▸ GOAL: Copy the rows from the start of the records through the line containing "will click(x=1468, y=602).", keeping every line unchanged.

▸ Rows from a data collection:

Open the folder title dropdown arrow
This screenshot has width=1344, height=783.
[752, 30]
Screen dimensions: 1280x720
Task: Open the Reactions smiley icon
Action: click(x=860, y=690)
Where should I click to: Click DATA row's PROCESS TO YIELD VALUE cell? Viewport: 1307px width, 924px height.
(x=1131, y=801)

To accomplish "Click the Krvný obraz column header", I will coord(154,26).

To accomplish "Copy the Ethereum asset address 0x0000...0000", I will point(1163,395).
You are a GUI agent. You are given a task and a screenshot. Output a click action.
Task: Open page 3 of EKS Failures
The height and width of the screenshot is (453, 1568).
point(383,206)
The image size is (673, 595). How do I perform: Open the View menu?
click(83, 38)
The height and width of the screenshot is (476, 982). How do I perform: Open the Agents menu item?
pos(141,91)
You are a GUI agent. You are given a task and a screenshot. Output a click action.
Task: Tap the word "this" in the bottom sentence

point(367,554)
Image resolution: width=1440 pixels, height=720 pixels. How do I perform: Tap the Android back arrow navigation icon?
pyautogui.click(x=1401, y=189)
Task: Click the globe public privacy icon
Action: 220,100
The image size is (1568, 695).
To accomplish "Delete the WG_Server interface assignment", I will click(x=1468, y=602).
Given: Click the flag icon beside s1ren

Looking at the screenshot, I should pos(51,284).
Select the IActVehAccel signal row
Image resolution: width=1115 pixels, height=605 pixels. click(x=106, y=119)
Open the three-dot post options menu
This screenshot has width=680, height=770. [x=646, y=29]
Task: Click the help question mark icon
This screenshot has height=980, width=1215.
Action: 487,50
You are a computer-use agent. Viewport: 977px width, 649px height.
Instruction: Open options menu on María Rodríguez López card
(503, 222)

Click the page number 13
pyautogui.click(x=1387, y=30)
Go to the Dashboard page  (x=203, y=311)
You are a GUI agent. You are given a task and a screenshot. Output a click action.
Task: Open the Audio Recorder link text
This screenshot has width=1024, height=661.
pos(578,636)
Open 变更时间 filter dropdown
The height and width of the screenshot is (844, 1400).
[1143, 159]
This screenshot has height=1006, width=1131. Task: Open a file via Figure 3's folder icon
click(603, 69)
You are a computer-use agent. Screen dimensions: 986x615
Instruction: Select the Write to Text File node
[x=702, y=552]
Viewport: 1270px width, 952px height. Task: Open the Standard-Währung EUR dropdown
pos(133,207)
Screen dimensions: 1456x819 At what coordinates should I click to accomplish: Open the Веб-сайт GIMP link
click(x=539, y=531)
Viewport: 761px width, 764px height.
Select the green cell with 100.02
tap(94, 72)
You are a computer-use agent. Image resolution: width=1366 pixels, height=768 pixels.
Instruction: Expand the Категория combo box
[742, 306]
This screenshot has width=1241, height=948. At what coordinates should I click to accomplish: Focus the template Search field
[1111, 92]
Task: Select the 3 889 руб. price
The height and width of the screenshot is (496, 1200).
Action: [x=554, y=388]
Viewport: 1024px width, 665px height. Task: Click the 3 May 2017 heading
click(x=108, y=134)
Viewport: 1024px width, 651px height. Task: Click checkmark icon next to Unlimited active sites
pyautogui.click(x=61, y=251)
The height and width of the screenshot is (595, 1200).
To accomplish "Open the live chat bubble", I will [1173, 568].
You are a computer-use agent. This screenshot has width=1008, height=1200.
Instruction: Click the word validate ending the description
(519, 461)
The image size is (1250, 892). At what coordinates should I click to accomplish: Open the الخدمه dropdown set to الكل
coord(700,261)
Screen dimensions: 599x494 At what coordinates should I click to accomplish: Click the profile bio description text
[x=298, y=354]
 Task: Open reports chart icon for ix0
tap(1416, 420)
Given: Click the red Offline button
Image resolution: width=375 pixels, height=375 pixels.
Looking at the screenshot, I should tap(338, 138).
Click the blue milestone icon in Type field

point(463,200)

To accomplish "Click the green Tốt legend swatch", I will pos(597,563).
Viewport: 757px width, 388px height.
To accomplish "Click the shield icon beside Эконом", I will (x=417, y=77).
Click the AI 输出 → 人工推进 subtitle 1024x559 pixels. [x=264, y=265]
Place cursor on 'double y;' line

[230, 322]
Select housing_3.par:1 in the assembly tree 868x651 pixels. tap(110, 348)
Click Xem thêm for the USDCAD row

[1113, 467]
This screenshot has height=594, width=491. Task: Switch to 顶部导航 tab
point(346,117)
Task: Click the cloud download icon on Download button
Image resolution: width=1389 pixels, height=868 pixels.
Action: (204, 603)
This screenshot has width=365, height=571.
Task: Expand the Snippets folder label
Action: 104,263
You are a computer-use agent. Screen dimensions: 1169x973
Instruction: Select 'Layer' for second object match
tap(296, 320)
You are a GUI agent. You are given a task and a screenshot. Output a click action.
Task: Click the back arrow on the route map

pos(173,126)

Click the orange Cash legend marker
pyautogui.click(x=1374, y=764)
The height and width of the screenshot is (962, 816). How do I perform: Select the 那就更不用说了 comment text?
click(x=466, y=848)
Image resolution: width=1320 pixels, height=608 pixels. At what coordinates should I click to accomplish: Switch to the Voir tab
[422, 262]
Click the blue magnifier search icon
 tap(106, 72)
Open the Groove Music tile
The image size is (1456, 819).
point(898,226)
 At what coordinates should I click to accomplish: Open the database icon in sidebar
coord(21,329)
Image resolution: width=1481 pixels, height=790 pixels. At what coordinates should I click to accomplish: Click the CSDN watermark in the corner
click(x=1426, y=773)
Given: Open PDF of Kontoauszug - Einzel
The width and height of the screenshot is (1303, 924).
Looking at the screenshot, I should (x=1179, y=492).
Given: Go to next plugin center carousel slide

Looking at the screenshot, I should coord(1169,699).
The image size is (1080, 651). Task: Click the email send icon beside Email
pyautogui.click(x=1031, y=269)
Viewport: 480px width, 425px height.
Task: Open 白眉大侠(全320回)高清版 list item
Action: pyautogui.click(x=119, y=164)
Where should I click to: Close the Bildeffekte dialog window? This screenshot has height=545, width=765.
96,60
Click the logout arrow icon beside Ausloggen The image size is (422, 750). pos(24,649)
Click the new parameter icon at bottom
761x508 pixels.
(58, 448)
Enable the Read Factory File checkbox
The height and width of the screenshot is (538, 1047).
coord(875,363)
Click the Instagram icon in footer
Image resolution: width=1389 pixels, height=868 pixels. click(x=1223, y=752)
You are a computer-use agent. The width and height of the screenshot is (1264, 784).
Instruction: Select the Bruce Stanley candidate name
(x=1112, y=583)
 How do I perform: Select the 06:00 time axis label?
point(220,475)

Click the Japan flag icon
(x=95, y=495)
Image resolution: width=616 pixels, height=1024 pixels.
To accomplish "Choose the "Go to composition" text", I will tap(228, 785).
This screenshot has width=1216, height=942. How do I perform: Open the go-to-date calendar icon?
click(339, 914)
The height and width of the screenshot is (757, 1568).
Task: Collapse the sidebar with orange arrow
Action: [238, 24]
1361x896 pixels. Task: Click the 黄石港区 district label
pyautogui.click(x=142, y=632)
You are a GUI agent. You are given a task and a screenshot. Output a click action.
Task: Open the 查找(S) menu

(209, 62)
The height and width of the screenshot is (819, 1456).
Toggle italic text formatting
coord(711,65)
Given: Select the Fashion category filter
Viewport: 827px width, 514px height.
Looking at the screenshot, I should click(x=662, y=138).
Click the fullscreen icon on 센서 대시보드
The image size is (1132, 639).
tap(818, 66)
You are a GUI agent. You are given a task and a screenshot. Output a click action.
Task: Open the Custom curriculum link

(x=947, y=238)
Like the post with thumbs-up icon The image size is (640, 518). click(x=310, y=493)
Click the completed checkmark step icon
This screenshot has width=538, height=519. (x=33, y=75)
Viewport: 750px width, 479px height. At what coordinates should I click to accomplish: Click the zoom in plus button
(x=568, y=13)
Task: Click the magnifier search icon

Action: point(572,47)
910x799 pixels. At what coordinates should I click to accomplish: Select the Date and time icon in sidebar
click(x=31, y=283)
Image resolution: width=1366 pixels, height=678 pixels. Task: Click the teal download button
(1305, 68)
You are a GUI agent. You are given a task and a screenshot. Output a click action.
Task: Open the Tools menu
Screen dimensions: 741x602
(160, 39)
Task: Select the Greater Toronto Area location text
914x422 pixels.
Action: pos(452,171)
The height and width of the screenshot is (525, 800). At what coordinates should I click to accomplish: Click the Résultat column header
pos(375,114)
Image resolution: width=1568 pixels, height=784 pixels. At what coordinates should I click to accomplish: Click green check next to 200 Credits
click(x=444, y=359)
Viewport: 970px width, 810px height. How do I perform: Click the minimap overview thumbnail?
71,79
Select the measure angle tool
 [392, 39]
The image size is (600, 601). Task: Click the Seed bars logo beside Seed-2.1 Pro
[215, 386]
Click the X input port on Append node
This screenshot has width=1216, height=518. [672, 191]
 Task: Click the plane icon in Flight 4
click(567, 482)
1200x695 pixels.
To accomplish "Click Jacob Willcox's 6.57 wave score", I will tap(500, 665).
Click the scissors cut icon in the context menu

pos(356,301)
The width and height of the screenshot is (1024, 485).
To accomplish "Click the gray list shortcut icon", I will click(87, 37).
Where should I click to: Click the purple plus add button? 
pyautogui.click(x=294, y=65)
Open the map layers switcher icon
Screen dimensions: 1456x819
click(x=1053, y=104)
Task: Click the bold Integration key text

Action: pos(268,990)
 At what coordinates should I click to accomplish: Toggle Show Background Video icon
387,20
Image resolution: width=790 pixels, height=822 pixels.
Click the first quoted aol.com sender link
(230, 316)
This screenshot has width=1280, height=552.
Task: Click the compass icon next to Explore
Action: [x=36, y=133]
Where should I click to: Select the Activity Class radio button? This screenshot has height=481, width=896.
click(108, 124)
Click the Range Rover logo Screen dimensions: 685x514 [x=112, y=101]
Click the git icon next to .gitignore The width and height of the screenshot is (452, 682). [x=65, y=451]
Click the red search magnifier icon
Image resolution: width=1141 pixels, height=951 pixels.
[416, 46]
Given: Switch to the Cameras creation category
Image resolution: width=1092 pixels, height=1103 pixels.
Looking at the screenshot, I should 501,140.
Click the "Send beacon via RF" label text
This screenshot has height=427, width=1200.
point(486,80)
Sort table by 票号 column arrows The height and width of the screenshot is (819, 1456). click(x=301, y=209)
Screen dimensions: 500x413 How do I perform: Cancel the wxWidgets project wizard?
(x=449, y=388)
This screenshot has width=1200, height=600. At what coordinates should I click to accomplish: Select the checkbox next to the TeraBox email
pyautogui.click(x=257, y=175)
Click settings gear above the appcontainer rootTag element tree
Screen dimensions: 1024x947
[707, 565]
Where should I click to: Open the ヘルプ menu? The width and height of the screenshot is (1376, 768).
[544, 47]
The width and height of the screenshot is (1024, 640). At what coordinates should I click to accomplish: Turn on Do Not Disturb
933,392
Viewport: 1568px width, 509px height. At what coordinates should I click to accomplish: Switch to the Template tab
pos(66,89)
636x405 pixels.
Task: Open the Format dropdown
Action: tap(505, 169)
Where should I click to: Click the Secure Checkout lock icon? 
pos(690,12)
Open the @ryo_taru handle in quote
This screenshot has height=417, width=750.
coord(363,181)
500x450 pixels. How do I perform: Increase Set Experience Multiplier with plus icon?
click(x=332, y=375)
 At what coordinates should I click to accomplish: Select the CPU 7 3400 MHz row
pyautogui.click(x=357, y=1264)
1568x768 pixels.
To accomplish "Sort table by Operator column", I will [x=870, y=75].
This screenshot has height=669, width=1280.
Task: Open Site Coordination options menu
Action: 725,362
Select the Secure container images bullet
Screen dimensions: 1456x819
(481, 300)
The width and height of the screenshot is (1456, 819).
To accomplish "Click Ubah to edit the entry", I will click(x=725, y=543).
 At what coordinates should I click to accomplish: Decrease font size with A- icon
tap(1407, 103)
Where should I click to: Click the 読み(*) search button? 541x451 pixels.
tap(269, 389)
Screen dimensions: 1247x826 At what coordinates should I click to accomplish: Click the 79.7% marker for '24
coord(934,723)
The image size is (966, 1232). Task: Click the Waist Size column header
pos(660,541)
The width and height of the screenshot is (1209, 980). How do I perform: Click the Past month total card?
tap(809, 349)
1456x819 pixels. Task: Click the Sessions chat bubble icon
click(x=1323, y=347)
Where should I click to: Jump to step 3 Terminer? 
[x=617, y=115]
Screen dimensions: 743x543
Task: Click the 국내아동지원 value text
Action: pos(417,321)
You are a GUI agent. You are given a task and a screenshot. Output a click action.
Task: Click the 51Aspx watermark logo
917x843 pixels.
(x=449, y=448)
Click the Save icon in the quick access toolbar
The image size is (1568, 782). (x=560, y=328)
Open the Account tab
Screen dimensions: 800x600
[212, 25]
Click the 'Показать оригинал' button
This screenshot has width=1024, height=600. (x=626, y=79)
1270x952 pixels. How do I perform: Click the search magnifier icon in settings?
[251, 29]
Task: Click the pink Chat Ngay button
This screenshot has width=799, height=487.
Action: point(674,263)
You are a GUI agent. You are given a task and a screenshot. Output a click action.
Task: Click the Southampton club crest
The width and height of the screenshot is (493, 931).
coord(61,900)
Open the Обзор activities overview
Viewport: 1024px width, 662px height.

▸ FINAL RESULT:
Open the folder title dropdown arrow
This screenshot has width=1344, height=783.
[752, 30]
Screen dimensions: 1280x720
Task: Open the Reactions smiley icon
Action: click(x=860, y=690)
Where should I click to: Click DATA row's PROCESS TO YIELD VALUE cell? Viewport: 1307px width, 924px height.
(x=1131, y=801)

To accomplish "Click the Krvný obraz column header", I will coord(154,26).

To accomplish "Copy the Ethereum asset address 0x0000...0000", I will point(1163,395).
You are a GUI agent. You are given a task and a screenshot. Output a click action.
Task: Open page 3 of EKS Failures
The height and width of the screenshot is (453, 1568).
point(383,206)
The image size is (673, 595). How do I perform: Open the View menu?
click(83, 38)
The height and width of the screenshot is (476, 982). How do I perform: Open the Agents menu item?
pos(141,91)
You are a GUI agent. You are given a task and a screenshot. Output a click action.
Task: Tap the word "this" in the bottom sentence

point(367,554)
Image resolution: width=1440 pixels, height=720 pixels. How do I perform: Tap the Android back arrow navigation icon?
pyautogui.click(x=1401, y=189)
Task: Click the globe public privacy icon
Action: 220,100
The image size is (1568, 695).
To accomplish "Delete the WG_Server interface assignment", I will click(x=1468, y=602).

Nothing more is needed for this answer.